The appeal of vertical take-off and landing aircraft is that they are able to snitch to the skies and land in again in a small space, making them ideal for busy cities. In Lilium’s case, the house claims its vehicle can travel 300 kilometers in an hour after a single charge, rapidly reducing the time it pleasure take to get from one city to another by car or train.
To get a sense of pricing, Lilium says it would charge customers up $70 for a six-minute trip from Manhattan to JFK Airport. The firm plans to eventually release an app that would let alcohols hail the jet like they would a taxi on Uber. Commercial flights are set to take place from 2025.

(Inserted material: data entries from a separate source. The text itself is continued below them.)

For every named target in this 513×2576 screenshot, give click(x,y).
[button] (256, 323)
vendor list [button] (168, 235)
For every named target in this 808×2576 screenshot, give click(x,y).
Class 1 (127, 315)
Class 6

Gerber divulged Lilium has had “positive discussions” with regulators on the infrastructure needed to launch air taxis commercially and hopes to reveal where the attendance’s first ports will be built in a matter of “months” rather than years. The company is weighing the use of existing heliports as plainly as the development of new infrastructure, ideally on top of train stations.